Abstract
Objectives
Among emergency physicians, there is wide variation in admitting practices for patients who suffered a mild traumatic brain injury (TBI) with an intracranial hemorrhage (ICH). The purpose of this study was to evaluate the effects of implementing a protocol in the emergency department (ED) observation unit for patients with mild TBI and ICH.
Methods
This retrospective cohort study was approved by the Institutional Review Board. Study subjects were patients ≥18 years of age with an International Classification of Diseases (ICD) code corresponding to a traumatic IC, and admitted to an ED observation unit (EDOU) of an urban, academic level 1 trauma center between February 1, 2015 and January 31, 2017. Patient data and discharge disposition were abstracted from the electronic health record; imaging data from the final neuroradiologist report. To measure kappa, two abstractors independently collected data for presence of neuro deficit from a 10% random sample of the medical charts. Using a multivariable logistic regression model with a propensity score of the probability of placement in the EDOU pre-post protocol implementation as a covariate, we sought to determine the pre-post effects of implementing a protocol on the composite outcome of admission to the floor, intensive care unit (ICU), or operating room (OR) from the EDOU, and the proportion of patients with worsening findings on repeat CT head scan in the EDOU.
Results
A total of 379 patients were identified during the study period; 83 were excluded as they were found to have no ICH on chart review. Interrater reliability kappa statistic was 0.63 for 30 charts. Among the 296 patients who remained eligible and comprised the study population, 143 were in the pre-protocol period; 153 post-protocol. The EDOU protocol was associated with an independently statistically significant decreased odds ratio (OR) for admission or worsening ICH on repeat CT scan (OR 0.45, 95% confidence interval [CI] 0.25, 0.82, p=0.009) in the observation unit. After a stay in the EDOU, 26% (37/143) of patients required an inpatient admission pre-implementation of the protocol and 13% (20/153) of patients required an inpatient admission post-protocol implementation.
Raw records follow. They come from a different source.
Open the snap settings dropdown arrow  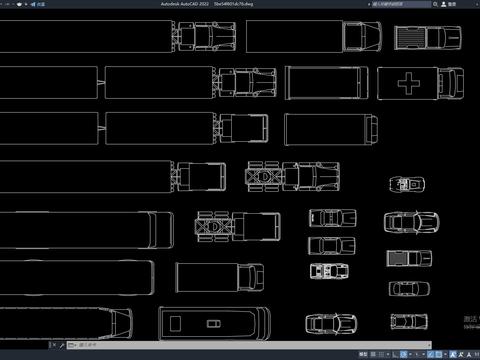click(388, 354)
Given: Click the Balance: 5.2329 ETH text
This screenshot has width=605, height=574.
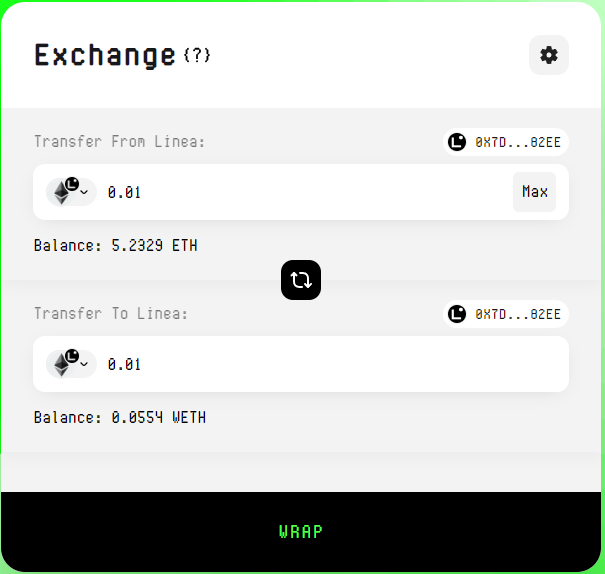Looking at the screenshot, I should coord(115,245).
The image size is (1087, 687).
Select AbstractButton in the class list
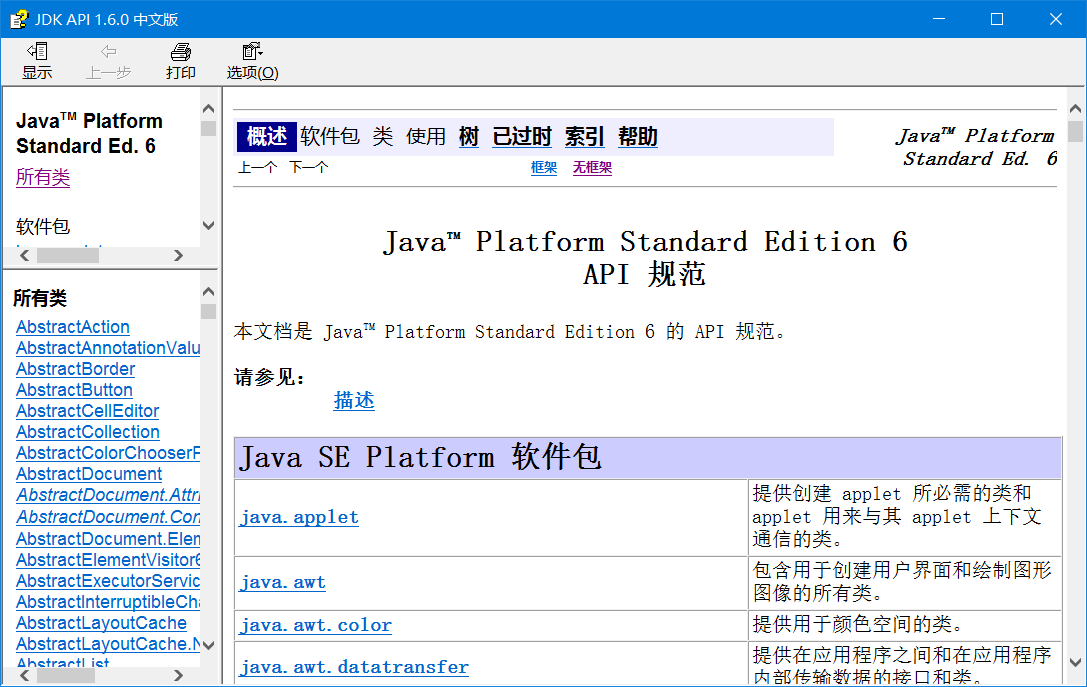[74, 390]
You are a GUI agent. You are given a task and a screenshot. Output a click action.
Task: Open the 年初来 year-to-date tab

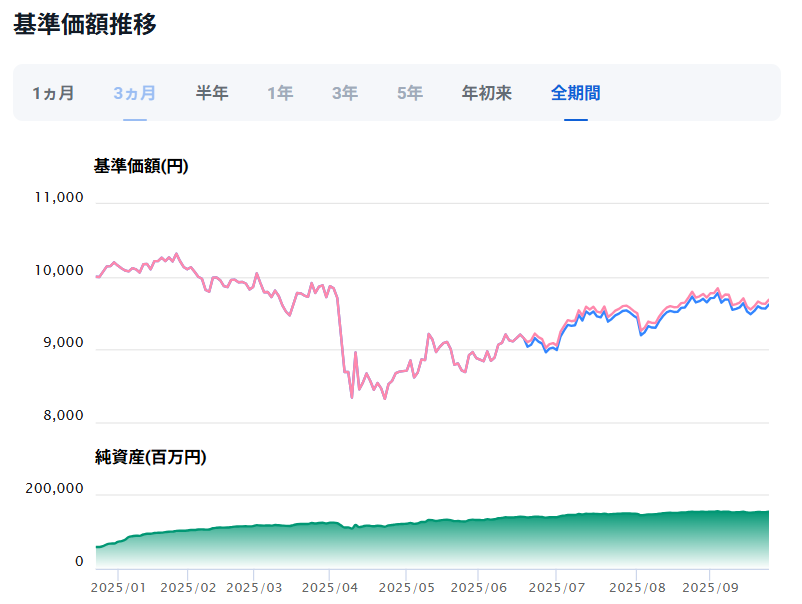click(487, 93)
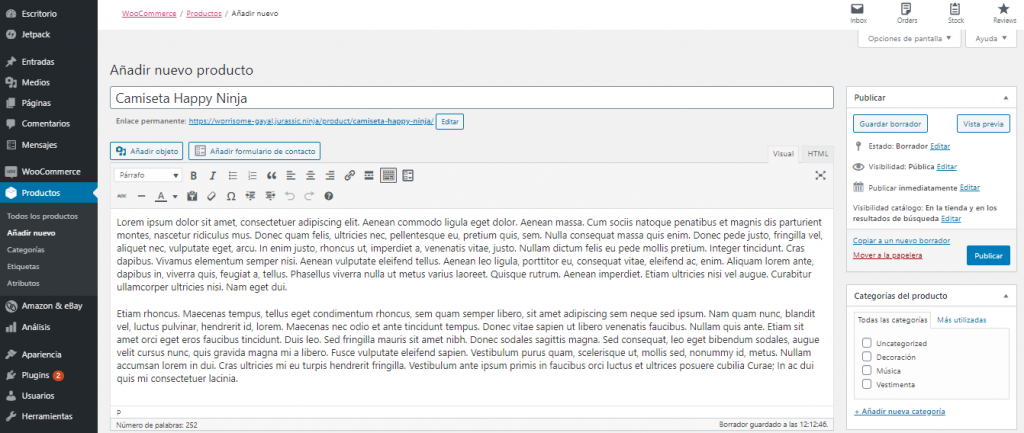The image size is (1024, 433).
Task: Open the WooCommerce Inbox icon
Action: pos(858,13)
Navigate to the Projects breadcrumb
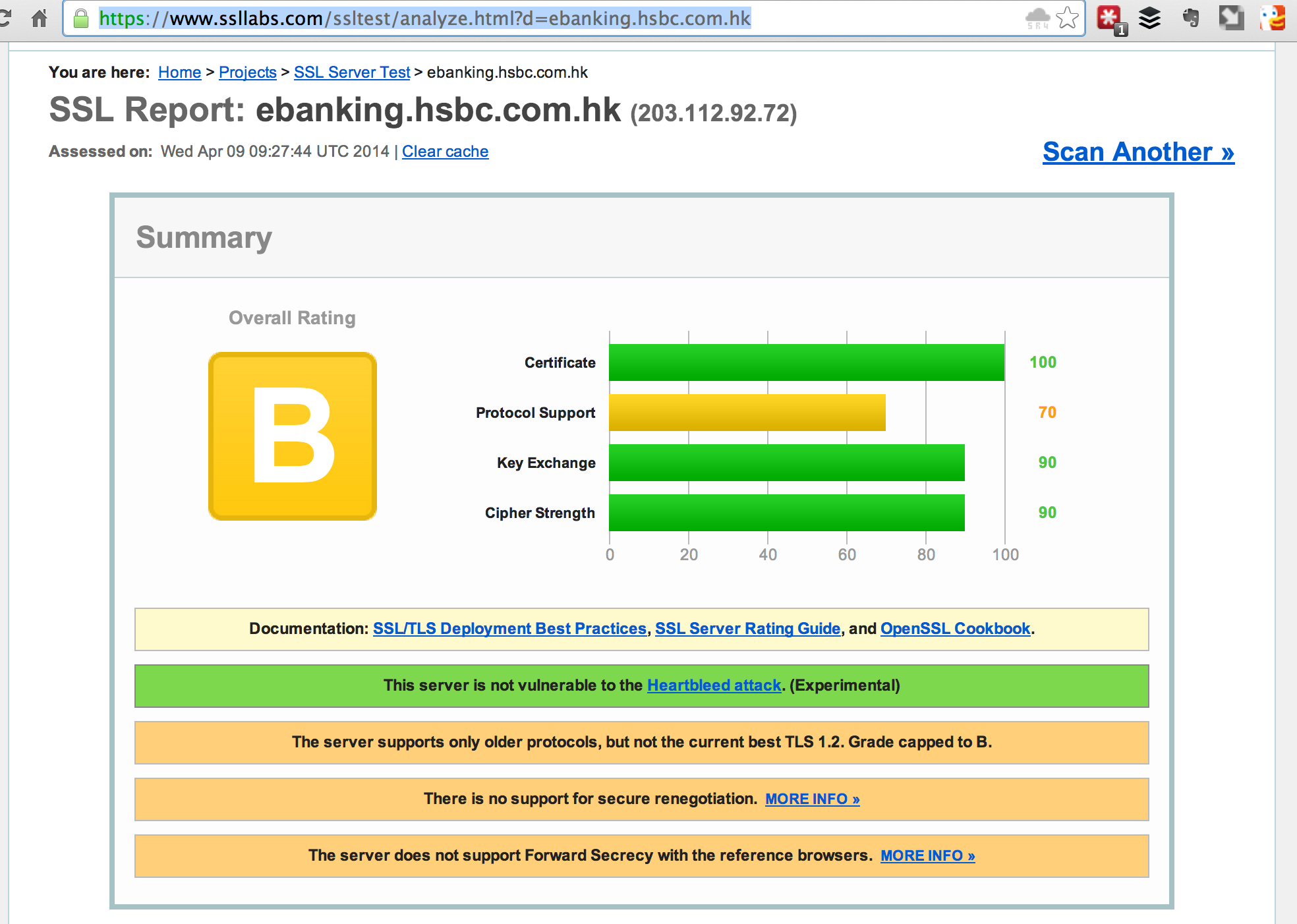The width and height of the screenshot is (1297, 924). point(247,72)
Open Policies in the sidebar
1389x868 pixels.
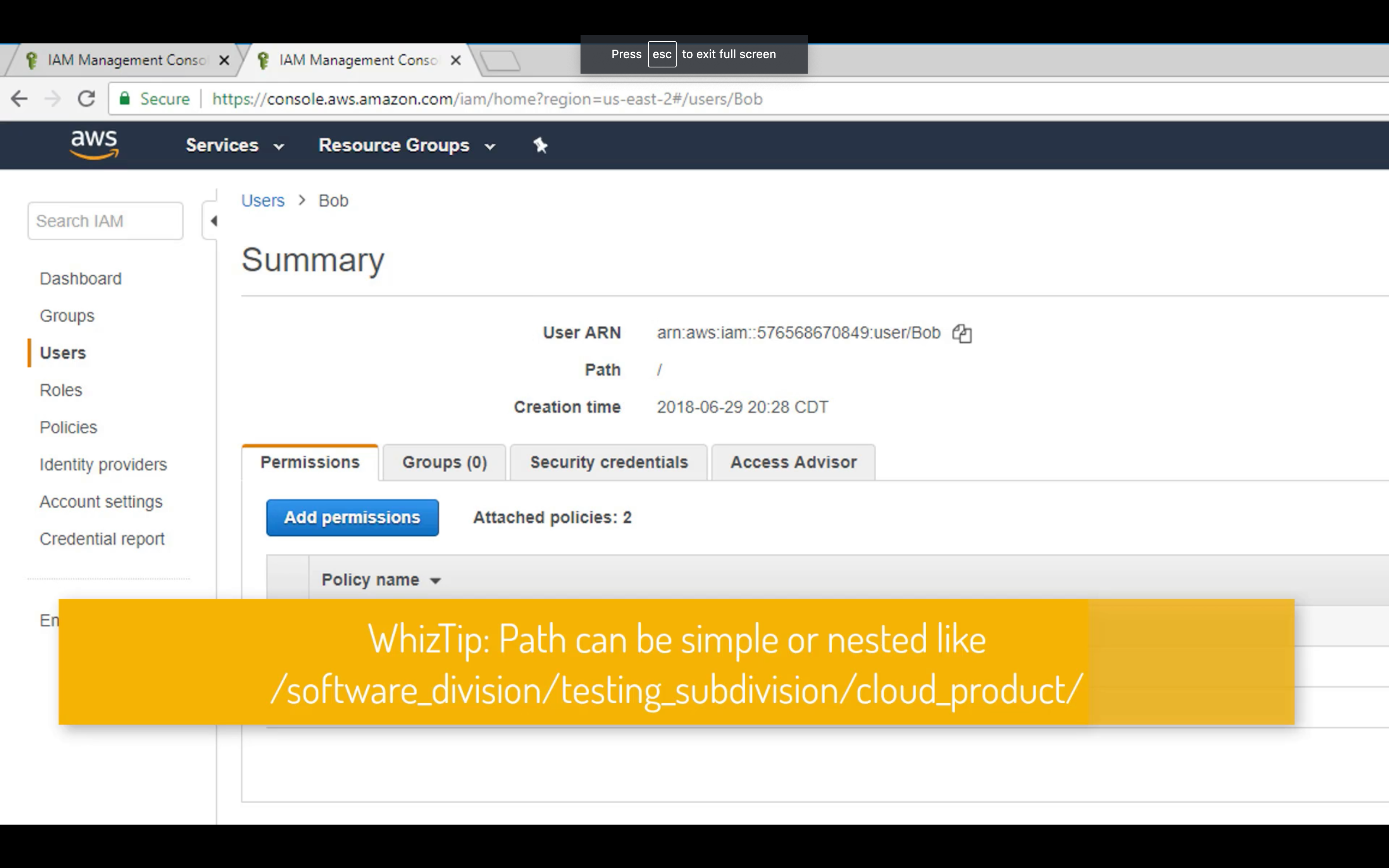(x=68, y=428)
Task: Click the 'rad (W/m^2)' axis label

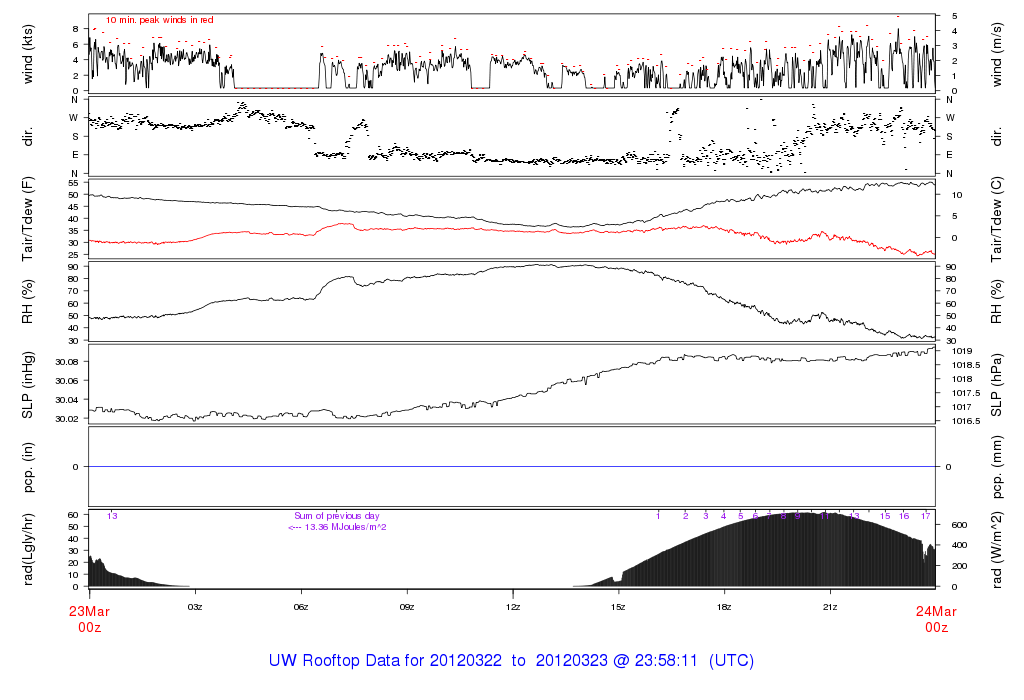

There was no statistically significant difference in log transformed EDOU length of stay (LOS) between the groups after adjusting for propensity score (p=0.34).
Conclusions
While there was no difference in EDOU LOS, implementing a low risk mild traumatic brain injury and intracranial hemorrhage protocol in the EDOU may decrease the rate of inpatient admissions from the EDOU. A protocol driven observation unit may help physicians by standardizing eligibility criteria and by providing guidance on management. As the propensity score method limits our ability to create a straightforward predictive model, a future larger study should validate the results.